● EXERCISE DATA:
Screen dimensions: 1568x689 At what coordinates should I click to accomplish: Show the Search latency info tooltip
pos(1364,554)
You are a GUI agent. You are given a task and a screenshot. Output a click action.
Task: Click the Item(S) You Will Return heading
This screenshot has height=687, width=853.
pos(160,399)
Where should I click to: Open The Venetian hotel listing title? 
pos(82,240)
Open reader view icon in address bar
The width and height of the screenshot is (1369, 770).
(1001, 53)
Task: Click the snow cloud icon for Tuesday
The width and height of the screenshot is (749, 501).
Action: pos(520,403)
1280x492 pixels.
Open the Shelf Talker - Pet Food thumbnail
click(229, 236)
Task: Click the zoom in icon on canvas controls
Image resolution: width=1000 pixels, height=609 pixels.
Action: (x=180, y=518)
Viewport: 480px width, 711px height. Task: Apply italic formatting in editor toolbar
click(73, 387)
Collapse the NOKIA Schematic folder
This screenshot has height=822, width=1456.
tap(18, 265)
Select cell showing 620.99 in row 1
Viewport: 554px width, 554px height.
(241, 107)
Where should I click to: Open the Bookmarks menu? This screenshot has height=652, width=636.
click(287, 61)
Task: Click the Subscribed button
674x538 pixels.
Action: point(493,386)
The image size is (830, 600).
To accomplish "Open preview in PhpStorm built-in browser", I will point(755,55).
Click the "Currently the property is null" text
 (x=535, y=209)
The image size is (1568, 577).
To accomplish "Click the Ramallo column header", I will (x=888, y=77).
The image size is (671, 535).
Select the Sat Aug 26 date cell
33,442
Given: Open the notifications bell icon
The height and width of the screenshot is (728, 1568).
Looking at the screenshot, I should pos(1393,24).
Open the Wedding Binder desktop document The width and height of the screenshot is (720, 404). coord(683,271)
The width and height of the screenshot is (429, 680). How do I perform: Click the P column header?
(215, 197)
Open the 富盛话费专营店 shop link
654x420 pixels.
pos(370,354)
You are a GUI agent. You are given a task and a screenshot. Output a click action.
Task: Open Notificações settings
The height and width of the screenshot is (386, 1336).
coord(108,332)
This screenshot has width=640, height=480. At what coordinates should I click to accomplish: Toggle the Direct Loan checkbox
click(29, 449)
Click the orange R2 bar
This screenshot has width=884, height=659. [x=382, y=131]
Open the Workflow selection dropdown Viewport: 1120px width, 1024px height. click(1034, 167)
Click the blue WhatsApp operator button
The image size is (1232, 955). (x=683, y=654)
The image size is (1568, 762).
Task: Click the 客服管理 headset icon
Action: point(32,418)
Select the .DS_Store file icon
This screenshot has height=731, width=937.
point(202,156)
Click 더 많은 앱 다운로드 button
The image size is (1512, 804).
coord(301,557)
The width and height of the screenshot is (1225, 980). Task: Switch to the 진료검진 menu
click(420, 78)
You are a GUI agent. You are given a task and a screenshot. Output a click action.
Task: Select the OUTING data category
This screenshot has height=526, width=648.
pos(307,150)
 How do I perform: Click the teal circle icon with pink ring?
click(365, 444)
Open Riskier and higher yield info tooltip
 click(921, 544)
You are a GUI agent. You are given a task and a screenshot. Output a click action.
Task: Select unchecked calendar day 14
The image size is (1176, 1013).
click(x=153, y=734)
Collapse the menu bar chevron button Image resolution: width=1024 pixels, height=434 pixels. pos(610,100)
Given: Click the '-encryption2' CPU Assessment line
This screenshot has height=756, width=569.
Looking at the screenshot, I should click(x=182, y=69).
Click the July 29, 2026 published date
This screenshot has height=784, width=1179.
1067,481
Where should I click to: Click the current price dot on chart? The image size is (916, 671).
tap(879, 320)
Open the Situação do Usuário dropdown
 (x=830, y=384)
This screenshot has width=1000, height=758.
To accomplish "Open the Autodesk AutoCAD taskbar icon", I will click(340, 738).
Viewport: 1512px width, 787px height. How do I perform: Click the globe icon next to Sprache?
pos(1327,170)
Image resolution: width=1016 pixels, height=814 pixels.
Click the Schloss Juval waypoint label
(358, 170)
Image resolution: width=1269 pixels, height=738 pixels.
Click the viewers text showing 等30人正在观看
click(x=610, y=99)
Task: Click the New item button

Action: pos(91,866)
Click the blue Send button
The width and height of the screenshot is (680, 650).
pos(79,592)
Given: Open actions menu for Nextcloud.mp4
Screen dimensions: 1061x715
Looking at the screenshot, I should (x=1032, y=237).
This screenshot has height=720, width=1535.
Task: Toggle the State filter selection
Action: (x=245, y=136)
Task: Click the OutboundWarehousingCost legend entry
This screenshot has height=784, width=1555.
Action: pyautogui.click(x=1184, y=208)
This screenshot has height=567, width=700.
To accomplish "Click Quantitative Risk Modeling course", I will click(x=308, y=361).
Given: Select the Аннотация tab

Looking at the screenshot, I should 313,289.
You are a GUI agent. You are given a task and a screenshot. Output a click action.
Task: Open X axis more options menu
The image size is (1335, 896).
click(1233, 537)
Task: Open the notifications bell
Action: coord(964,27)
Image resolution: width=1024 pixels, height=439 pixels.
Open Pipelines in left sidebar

● EXERCISE: The complete listing is to be repeated word for word.

● RESPONSE TO THIS TASK:
Screen dimensions: 1568x689 At what coordinates should I click to accomplish: Show the Search latency info tooltip
pos(1364,554)
You are a GUI agent. You are given a task and a screenshot. Output a click action.
Task: Click the Item(S) You Will Return heading
This screenshot has height=687, width=853.
pos(160,399)
Where should I click to: Open The Venetian hotel listing title? 
pos(82,240)
Open reader view icon in address bar
The width and height of the screenshot is (1369, 770).
(1001, 53)
Task: Click the snow cloud icon for Tuesday
The width and height of the screenshot is (749, 501).
Action: pos(520,403)
1280x492 pixels.
Open the Shelf Talker - Pet Food thumbnail
click(229, 236)
Task: Click the zoom in icon on canvas controls
Image resolution: width=1000 pixels, height=609 pixels.
Action: (x=180, y=518)
Viewport: 480px width, 711px height. Task: Apply italic formatting in editor toolbar
click(73, 387)
Collapse the NOKIA Schematic folder
This screenshot has height=822, width=1456.
tap(18, 265)
Select cell showing 620.99 in row 1
Viewport: 554px width, 554px height.
(241, 107)
Where should I click to: Open the Bookmarks menu? This screenshot has height=652, width=636.
click(287, 61)
Task: Click the Subscribed button
674x538 pixels.
Action: point(493,386)
The image size is (830, 600).
To accomplish "Open preview in PhpStorm built-in browser", I will point(755,55).
Click the "Currently the property is null" text
 (x=535, y=209)
The image size is (1568, 577).
To accomplish "Click the Ramallo column header", I will (x=888, y=77).
The image size is (671, 535).
Select the Sat Aug 26 date cell
33,442
Given: Open the notifications bell icon
The height and width of the screenshot is (728, 1568).
Looking at the screenshot, I should pos(1393,24).
Open the Wedding Binder desktop document The width and height of the screenshot is (720, 404). coord(683,271)
The width and height of the screenshot is (429, 680). How do I perform: Click the P column header?
(215, 197)
Open the 富盛话费专营店 shop link
654x420 pixels.
pos(370,354)
You are a GUI agent. You are given a task and a screenshot. Output a click action.
Task: Open Notificações settings
The height and width of the screenshot is (386, 1336).
coord(108,332)
This screenshot has width=640, height=480. At what coordinates should I click to accomplish: Toggle the Direct Loan checkbox
click(29, 449)
Click the orange R2 bar
This screenshot has width=884, height=659. [x=382, y=131]
Open the Workflow selection dropdown Viewport: 1120px width, 1024px height. click(1034, 167)
Click the blue WhatsApp operator button
The image size is (1232, 955). (x=683, y=654)
The image size is (1568, 762).
Task: Click the 客服管理 headset icon
Action: point(32,418)
Select the .DS_Store file icon
This screenshot has height=731, width=937.
point(202,156)
Click 더 많은 앱 다운로드 button
The image size is (1512, 804).
coord(301,557)
The width and height of the screenshot is (1225, 980). Task: Switch to the 진료검진 menu
click(420, 78)
You are a GUI agent. You are given a task and a screenshot. Output a click action.
Task: Select the OUTING data category
This screenshot has height=526, width=648.
pos(307,150)
 How do I perform: Click the teal circle icon with pink ring?
click(365, 444)
Open Riskier and higher yield info tooltip
 click(921, 544)
You are a GUI agent. You are given a task and a screenshot. Output a click action.
Task: Select unchecked calendar day 14
The image size is (1176, 1013).
click(x=153, y=734)
Collapse the menu bar chevron button Image resolution: width=1024 pixels, height=434 pixels. pos(610,100)
Given: Click the '-encryption2' CPU Assessment line
This screenshot has height=756, width=569.
Looking at the screenshot, I should click(x=182, y=69).
Click the July 29, 2026 published date
This screenshot has height=784, width=1179.
1067,481
Where should I click to: Click the current price dot on chart? The image size is (916, 671).
tap(879, 320)
Open the Situação do Usuário dropdown
 (x=830, y=384)
This screenshot has width=1000, height=758.
To accomplish "Open the Autodesk AutoCAD taskbar icon", I will click(340, 738).
Viewport: 1512px width, 787px height. How do I perform: Click the globe icon next to Sprache?
pos(1327,170)
Image resolution: width=1016 pixels, height=814 pixels.
Click the Schloss Juval waypoint label
(358, 170)
Image resolution: width=1269 pixels, height=738 pixels.
Click the viewers text showing 等30人正在观看
click(x=610, y=99)
Task: Click the New item button

Action: pos(91,866)
Click the blue Send button
The width and height of the screenshot is (680, 650).
pos(79,592)
Given: Open actions menu for Nextcloud.mp4
Screen dimensions: 1061x715
Looking at the screenshot, I should (x=1032, y=237).
This screenshot has height=720, width=1535.
Task: Toggle the State filter selection
Action: (x=245, y=136)
Task: Click the OutboundWarehousingCost legend entry
This screenshot has height=784, width=1555.
Action: pyautogui.click(x=1184, y=208)
This screenshot has height=567, width=700.
To accomplish "Click Quantitative Risk Modeling course", I will click(x=308, y=361).
Given: Select the Аннотация tab

Looking at the screenshot, I should 313,289.
You are a GUI agent. You are given a task and a screenshot. Output a click action.
Task: Open X axis more options menu
The image size is (1335, 896).
click(1233, 537)
Task: Open the notifications bell
Action: coord(964,27)
Image resolution: width=1024 pixels, height=439 pixels.
Open Pipelines in left sidebar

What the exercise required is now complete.